Were you looking to be held together by the lawyers? By an agreement on a paper? Or by arms? Away! I arrive, bringing these, beyond all the forces of
courts and arms, These! to hold you together as firmly as the earth
itself is held together. The old breath of life, ever new, Here! I pass it by contact to you, America.

Whitman understood that mere self-interest would never be sufficient to maintain Union, the “lawyers”, the “agreement on paper” is a reference to the Constitutional compact of Union. It was tearing apart, not only because of Southern recalcitrance to maintain slavery, but also because of Northern callousness—a belief that perhaps it would be better to let them go their own way.
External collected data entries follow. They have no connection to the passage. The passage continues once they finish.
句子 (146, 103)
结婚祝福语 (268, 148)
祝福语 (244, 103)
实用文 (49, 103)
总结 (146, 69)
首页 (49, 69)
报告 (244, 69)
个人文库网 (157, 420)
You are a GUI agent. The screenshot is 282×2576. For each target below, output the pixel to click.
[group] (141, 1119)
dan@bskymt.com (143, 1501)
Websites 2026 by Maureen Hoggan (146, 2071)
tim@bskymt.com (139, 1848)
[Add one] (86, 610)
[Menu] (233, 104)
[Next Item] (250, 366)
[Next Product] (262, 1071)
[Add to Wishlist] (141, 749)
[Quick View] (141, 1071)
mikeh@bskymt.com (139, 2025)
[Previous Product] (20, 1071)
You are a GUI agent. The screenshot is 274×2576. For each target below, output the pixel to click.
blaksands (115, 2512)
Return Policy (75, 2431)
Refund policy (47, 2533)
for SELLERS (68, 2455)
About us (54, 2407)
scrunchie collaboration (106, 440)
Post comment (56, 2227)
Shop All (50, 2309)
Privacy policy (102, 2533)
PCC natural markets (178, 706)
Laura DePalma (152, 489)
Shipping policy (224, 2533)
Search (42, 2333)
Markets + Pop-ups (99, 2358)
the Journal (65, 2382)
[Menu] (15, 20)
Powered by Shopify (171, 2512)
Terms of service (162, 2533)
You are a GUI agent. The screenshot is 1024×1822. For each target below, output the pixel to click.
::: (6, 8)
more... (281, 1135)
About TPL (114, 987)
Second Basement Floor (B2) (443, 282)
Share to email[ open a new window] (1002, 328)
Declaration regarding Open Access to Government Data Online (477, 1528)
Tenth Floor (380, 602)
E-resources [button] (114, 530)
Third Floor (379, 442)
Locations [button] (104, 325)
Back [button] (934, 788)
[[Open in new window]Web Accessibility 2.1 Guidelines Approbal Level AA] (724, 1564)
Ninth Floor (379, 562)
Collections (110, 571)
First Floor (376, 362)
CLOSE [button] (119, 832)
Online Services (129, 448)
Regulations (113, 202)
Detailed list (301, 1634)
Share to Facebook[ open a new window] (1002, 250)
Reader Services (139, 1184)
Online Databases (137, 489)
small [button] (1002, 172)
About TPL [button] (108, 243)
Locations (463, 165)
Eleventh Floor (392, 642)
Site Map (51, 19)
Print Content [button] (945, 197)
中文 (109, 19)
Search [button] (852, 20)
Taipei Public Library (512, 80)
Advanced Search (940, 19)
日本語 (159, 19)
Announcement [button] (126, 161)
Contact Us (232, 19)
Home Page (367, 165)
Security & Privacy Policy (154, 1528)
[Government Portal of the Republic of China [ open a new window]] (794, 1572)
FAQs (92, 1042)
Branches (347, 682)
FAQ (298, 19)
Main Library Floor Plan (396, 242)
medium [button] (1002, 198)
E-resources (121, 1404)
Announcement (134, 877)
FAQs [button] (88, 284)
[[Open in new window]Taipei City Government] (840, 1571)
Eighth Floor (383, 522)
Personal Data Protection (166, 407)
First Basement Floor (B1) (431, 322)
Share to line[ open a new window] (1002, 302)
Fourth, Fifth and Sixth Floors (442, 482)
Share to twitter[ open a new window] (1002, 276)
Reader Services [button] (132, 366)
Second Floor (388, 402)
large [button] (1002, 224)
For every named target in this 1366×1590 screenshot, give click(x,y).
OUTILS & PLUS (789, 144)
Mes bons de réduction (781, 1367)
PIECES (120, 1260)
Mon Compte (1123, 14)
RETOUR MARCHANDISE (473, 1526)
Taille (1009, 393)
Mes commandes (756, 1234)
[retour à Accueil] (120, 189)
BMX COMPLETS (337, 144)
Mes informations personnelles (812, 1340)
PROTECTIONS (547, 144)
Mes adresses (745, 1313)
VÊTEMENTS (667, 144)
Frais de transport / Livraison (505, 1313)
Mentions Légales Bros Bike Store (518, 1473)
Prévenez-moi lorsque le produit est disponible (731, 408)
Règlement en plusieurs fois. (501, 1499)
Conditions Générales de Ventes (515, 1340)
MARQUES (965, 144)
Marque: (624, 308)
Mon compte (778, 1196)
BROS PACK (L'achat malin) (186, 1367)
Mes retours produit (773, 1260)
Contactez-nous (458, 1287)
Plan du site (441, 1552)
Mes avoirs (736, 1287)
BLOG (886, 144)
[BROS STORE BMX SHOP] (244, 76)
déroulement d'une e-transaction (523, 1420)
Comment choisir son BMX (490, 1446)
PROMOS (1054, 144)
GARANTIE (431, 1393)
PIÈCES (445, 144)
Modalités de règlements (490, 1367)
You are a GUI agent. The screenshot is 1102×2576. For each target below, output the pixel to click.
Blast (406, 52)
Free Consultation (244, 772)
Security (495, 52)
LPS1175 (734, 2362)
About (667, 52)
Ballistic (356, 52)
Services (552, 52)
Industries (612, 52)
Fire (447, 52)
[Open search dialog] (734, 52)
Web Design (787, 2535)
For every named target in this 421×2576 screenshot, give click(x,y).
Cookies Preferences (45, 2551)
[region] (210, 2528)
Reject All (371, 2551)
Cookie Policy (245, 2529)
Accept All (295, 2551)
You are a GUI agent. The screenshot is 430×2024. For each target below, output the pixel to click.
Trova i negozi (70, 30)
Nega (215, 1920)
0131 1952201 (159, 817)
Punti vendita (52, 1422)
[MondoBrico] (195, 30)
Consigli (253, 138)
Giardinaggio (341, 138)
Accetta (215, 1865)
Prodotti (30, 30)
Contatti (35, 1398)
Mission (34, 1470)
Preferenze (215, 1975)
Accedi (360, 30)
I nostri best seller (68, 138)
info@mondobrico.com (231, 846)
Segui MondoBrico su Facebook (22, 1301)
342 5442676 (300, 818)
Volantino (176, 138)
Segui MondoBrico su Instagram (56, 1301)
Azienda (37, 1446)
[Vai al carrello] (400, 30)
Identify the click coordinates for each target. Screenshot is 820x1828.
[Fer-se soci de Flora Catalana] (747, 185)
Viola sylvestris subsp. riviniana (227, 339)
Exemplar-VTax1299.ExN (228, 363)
Whitman sought to remind us that there is a deeper bond amongst us Americans, but it needed a renewal of sorts. Here, in the opening he refers to it as the “old breath of life”—a clear reference to the Holy Spirit (cf. Genesis 2:7) among many such allusions in the Bible). But this wasn’t just a Christian, spiritual renewal. What Whitman goes on to describe is a romantic, patriotic friendship that binds not just the Northerns and Southerns—as individual persons—but his scope for that bond was continental, encompassing Canada, Mexico, and Cuba.

Here is Whitman’s closing:

I will plant companionship thick as trees along all the
rivers of America, and along the shores of the
great lakes, and all over the prairies, I will make inseparable cities, with their arms about
each other’s necks.

For you these, from me, O Democracy, to serve you,
ma femme! For you! for you, I am trilling these songs.

After 9/11 there was a brief moment of such renewed bond of civic friendship. I don’t just mean the brief 90 percent approval rating of George W. Bush—I mean the way that Americans spoke to and about one another. Even amongst disagreement, even sharp ones, there was a respect and deference that we were still friends. I remember many long conversations with classmates, all of us across the political spectrum and religious beliefs—we debated political issues in good faith. And although I’ve lost touch with those friends from 2001, I’m grateful that among my closest friends, we’ve maintained this spirit of companionship, thick as trees.

I hope and pray that even some of us can recover this old breath of life, reach out to someone with an opposing view on something and just talk.